Drugs and Music

When I was younger I heard a song that blew my mind, it was White Rabbit by Jefferson Airplane. For those of you who have heard it smile with fondness, for those who haven’t, do and it will get you passively high just listening. What blew my mind wasn’t that it was psychedelic but that it spoke openly about drug use. “One pill makes you larger, and one pill makes you small” a reference to Alice in Wonderland to most, except when you consider the source. The source was the first band to achieve mainstream success from the San Francisco scene and pioneers of Psychedelic Rock. Their album Surrealistic Pillow is one of the key tenements of the summer of love and they were features in the soundtrack of fear and loathing in Las Vegas.

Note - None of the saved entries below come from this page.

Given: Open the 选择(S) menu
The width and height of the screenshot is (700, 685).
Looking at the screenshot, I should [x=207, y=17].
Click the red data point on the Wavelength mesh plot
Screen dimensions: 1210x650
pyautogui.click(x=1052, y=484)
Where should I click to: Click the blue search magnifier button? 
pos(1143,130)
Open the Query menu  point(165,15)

After that I was hooked (not on crack) on the sound of sixties drug inspired music. Lucy in the Sky with Diamonds the famous Beatles classic about LSD, Creams White Room was based on a cocktail of drugs Pete Brown was taking and perhaps the entire Grateful dead back catalogue to name a few. This music, some would argue, did two things; it formed the bases for a generation of “Hippie” culture and often glorified the image of recreational drug use. The other is that it spread drug culture in music. Genres since the sixties seem to accept, and in some cases, promote drug use in a way that is not evident in music before this period.

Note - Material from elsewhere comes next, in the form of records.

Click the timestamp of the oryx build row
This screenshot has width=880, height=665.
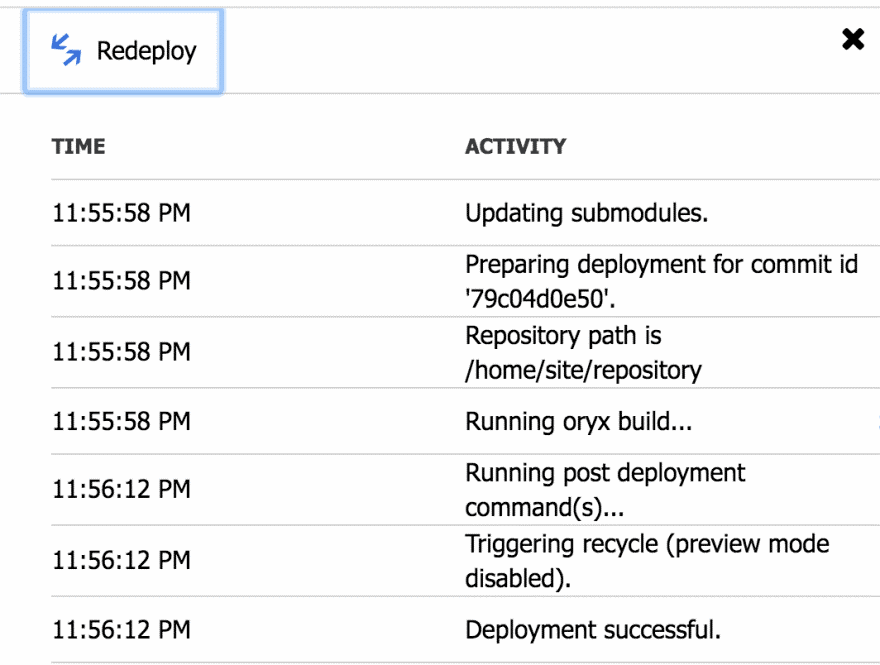(121, 421)
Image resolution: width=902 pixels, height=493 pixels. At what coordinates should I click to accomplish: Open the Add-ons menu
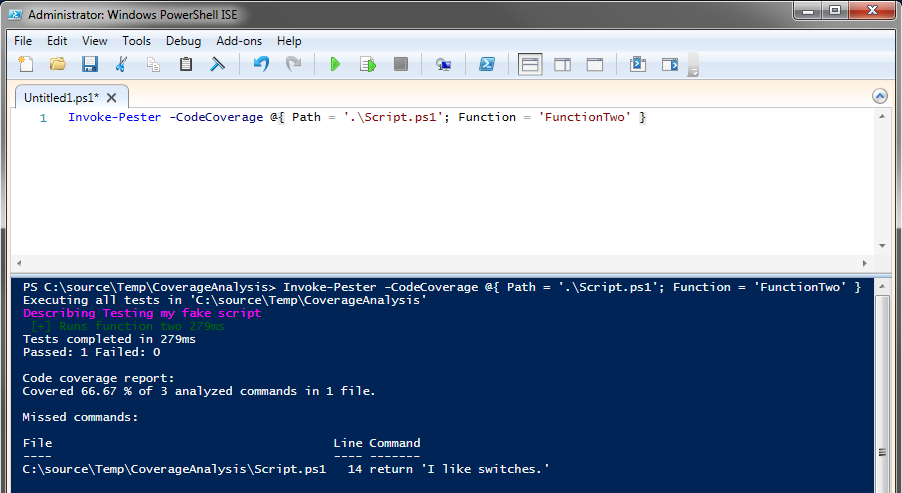point(238,41)
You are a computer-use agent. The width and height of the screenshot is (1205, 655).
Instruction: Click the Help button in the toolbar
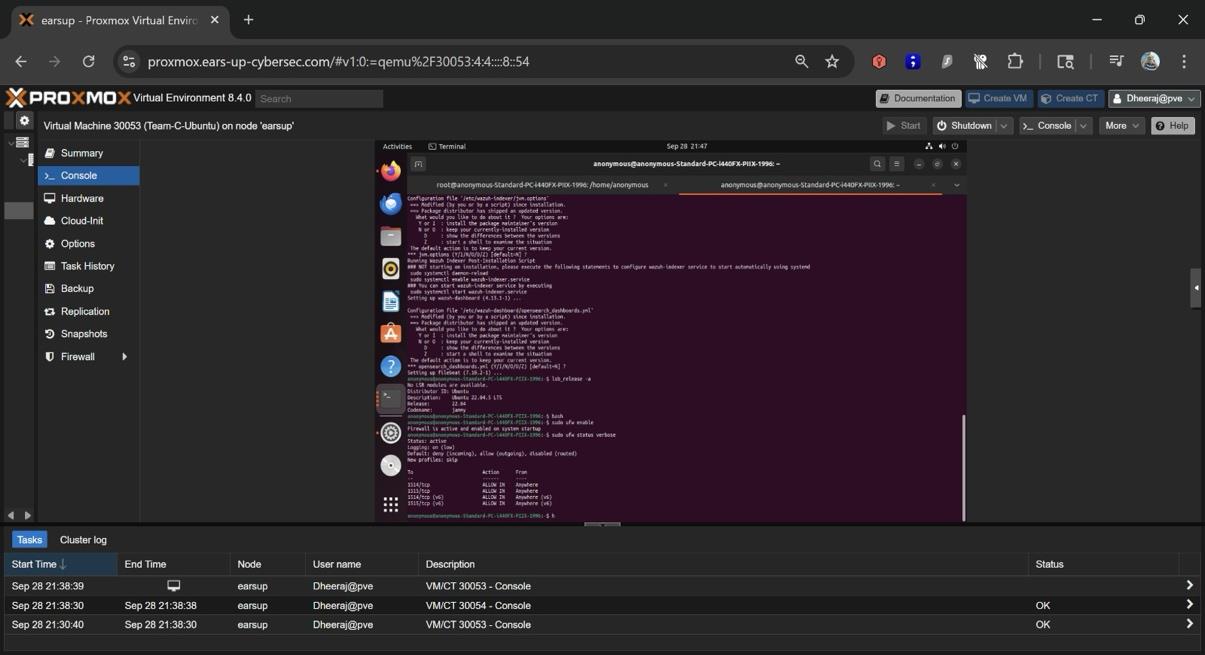click(x=1171, y=125)
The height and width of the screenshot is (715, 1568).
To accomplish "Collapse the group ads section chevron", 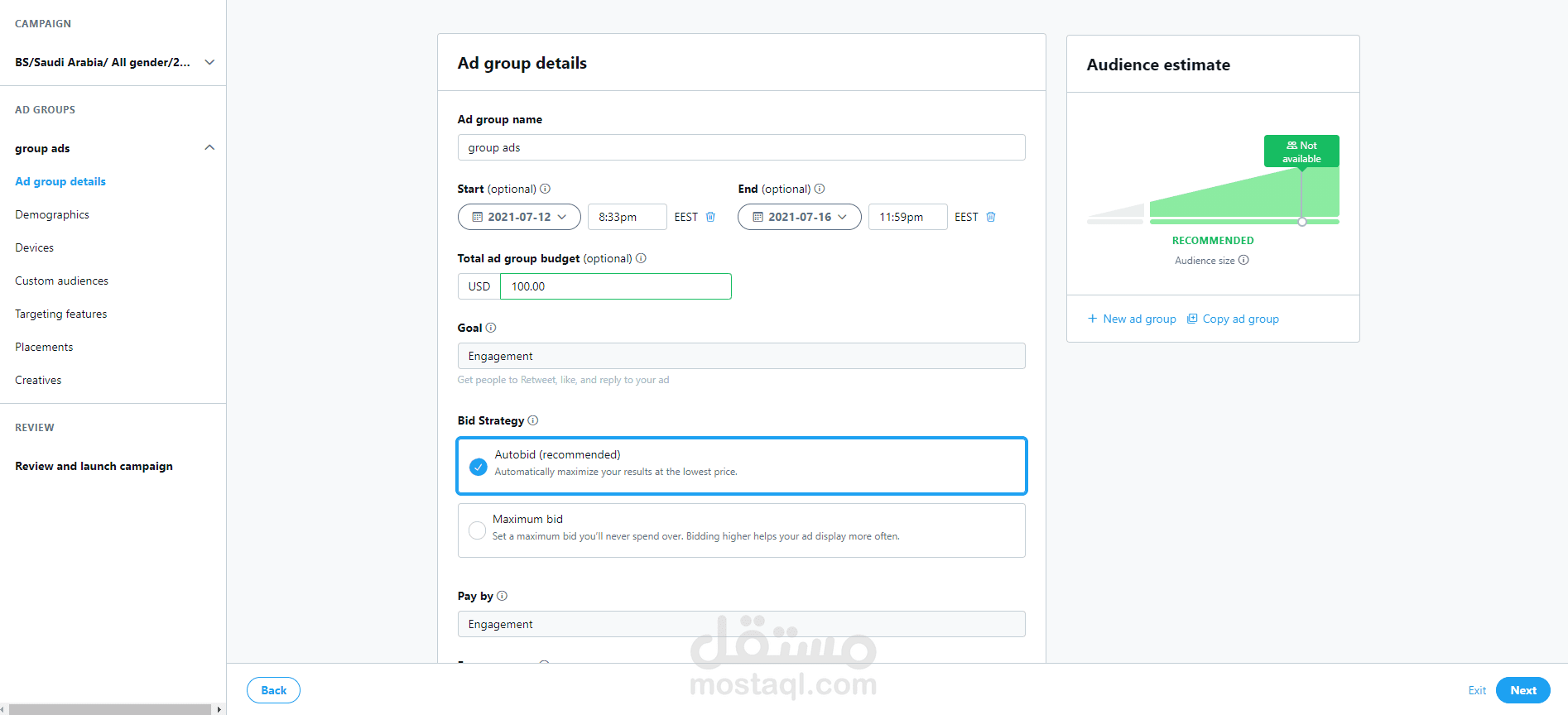I will [209, 148].
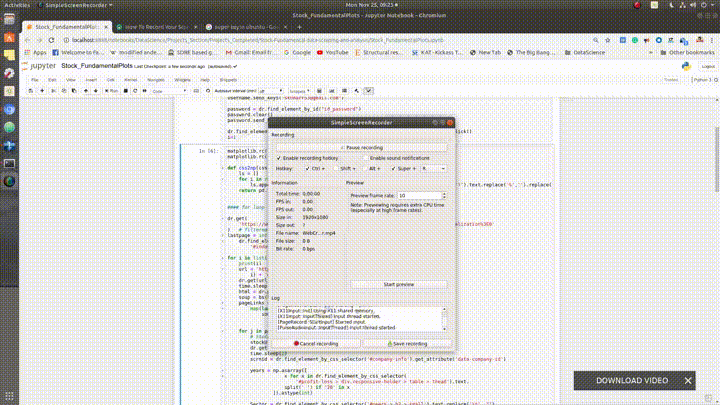Viewport: 720px width, 405px height.
Task: Click the Pause recording button
Action: (360, 147)
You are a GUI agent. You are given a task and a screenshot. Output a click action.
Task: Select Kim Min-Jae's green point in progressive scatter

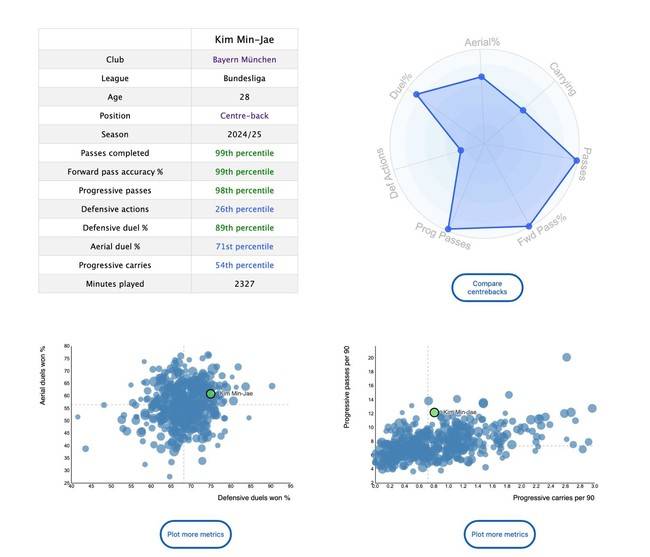[434, 412]
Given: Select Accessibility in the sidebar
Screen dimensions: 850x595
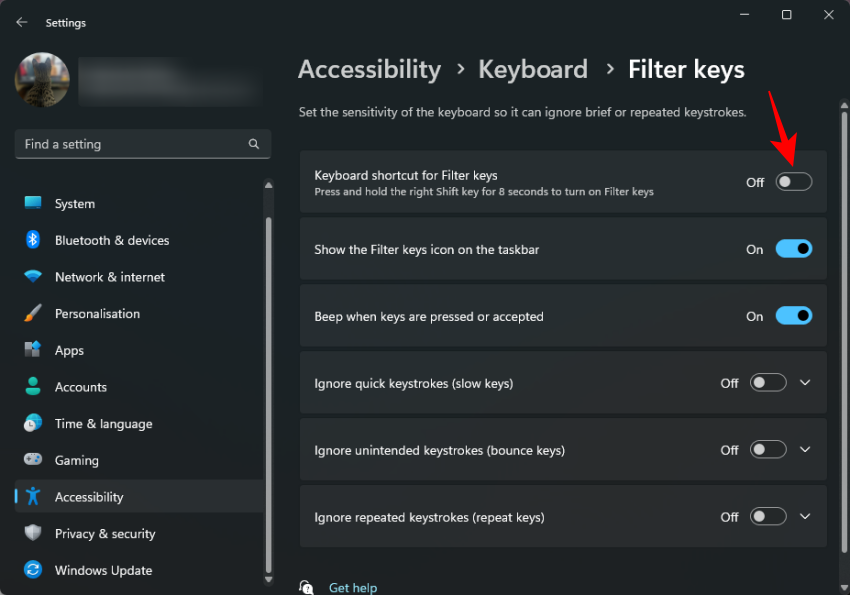Looking at the screenshot, I should 88,496.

Looking retrospectively through the decades that followed the 60s, with heroin in the 70s, cocaine in the 80s, pills in the 90s, and amphetamines in the 00s, the sixties could be seen as the start of a subculture of abusive drug use. But let us consider the facts; firstly drugs are a part of our everyday lives, in coffee, alcohol and even nasal sprays. Secondly, drugs and their abuse were around long before the sixties, opium in its many forms has been around since the drug was first imported. Alcohol abuse is so instilled in our culture and has been around so long that we don’t even consider it as drug abuse. Thirdly to argue that an “impressionable” mind can only make uninformed decisions is ludicrous and for that matter if they are impressionable in the first place they could gain information about drugs from any number of mediums. There are multiple references in literature to drug use and abuse long before music, Sherlock Holmes was addicted to opium.

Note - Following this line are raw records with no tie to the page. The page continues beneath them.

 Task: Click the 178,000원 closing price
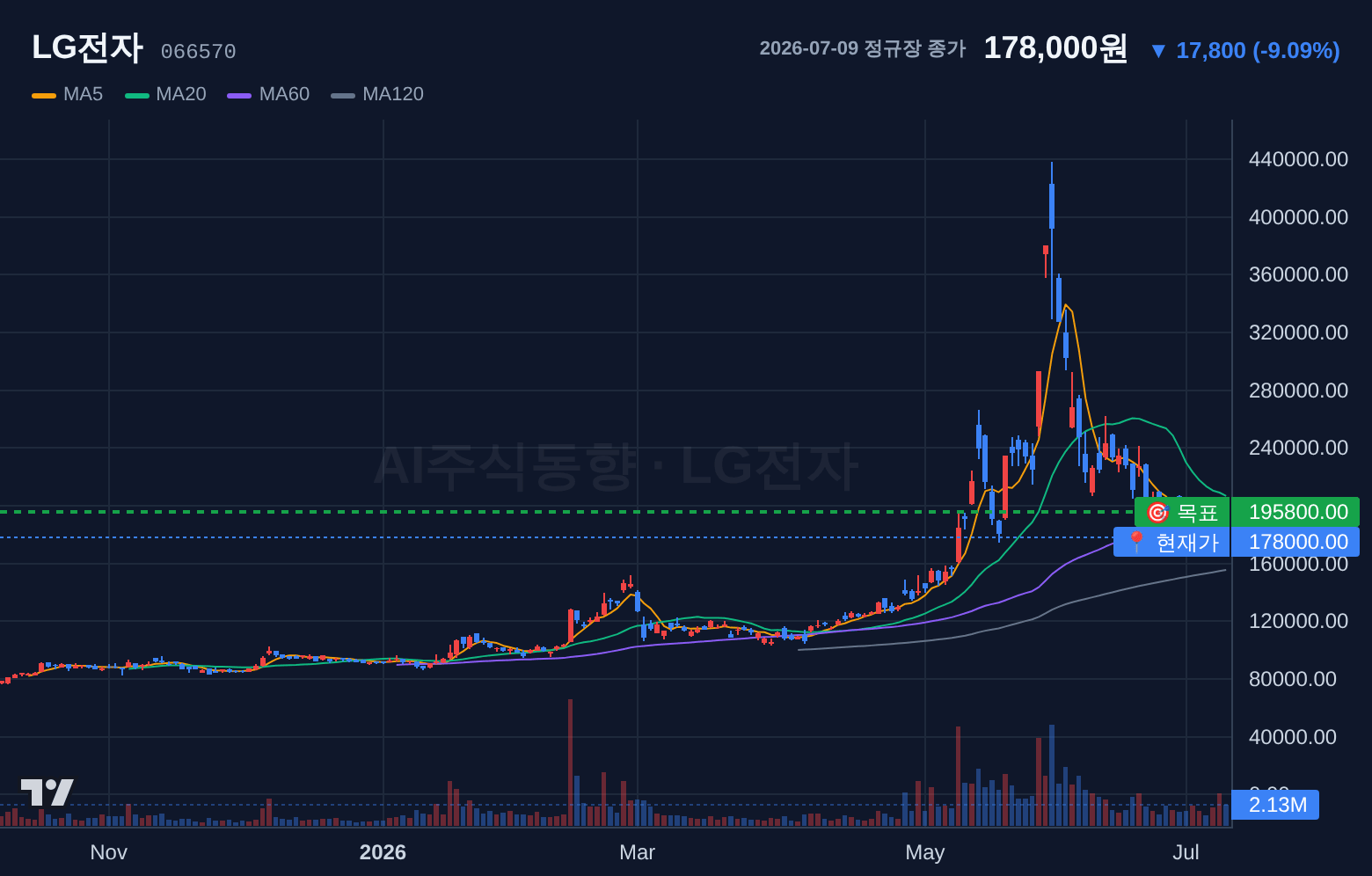click(1055, 48)
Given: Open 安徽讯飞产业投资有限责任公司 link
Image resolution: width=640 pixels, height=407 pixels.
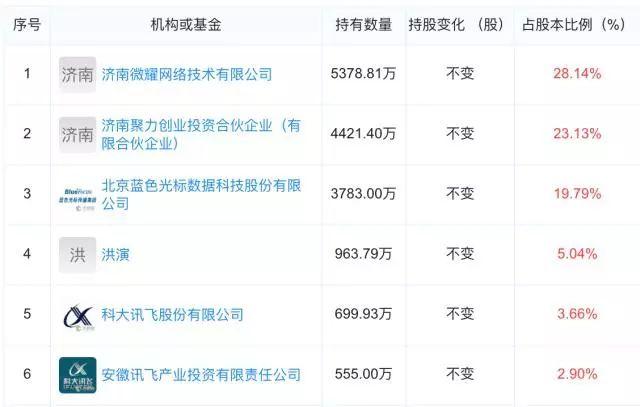Looking at the screenshot, I should point(200,374).
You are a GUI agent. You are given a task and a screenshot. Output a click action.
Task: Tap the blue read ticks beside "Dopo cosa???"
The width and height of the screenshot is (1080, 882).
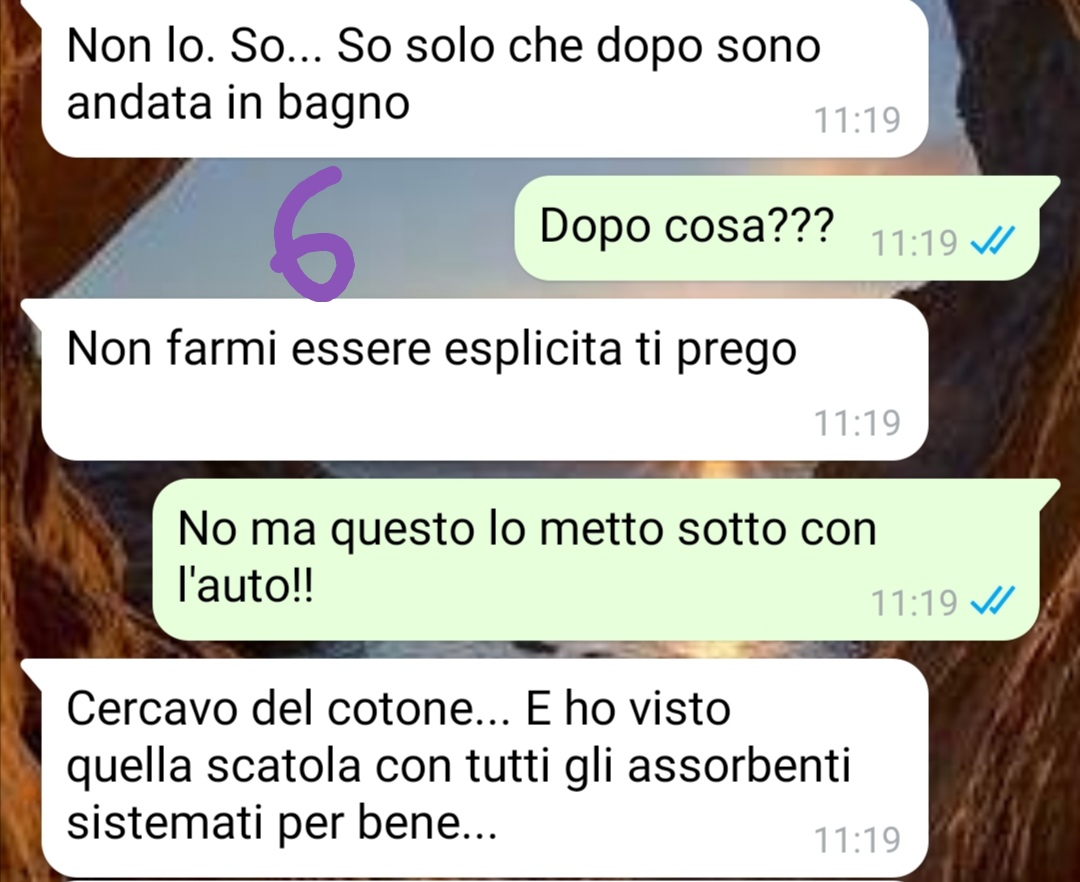click(992, 242)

A recent study by the surgeon general found that 60% of drug abusers suffered from underlying mental illnesses, which could be seen as the cause of their addictions. It begs the question why so much time is spent looking for external influences for drug abuse, such as music. It seems damning when you consider studies like one recently carried out by the University of Pittsburgh found that one third of all popular music made references to an explicit drug, alcohol and cigarettes. However these studies are often misinformed as to the nature of the influence of music on its audiences. For example, another study by the University of Berkley looking at the prevalence of drug mentioning in rap music over two decades found that it had increased six fold. From 1979-1997 rap music seemed to shift from actively warning against the dangers of drug abuse to promoting its use. Yet when considered against a study looking into the same period by another University of Berkley professor looking into youth and adult drug abuse the figures fall throughout this period. While it’s not absolute proof, my point is that there is no tangible proof of musical influence on drug abuse.

For those of you who still sanctimoniously profess the negative influences of music, I would also like to state that it often musicians that call the public eye to danger of drug abuse before it is understood.  For example King Heroin by James Brown in 1972 told the untold story of the drug addicted, while the rest of America focused on Nixon’s “war on drugs”. Drug enforcement policy and opinion is often knee jerk and emotional, stemming greatly from a prohibition era moralistic view of the use of drugs.  While drug abuse is a major problem in our society, hiding or censoring ourselves from the reality of drugs can at times have the opposite effect, as it is with case when drug abuse is ghettoised. The truth of the matter is that, mind altering drugs do exactly that they alter your mind albeit momentarily, which sometimes allows for a different experience to listening without drug use. This experience doesn’t have to be and often is not negative. It doesn’t have to lead to wider drug use or abuse, so if we’re done complaining here excuse me while I kiss the sky.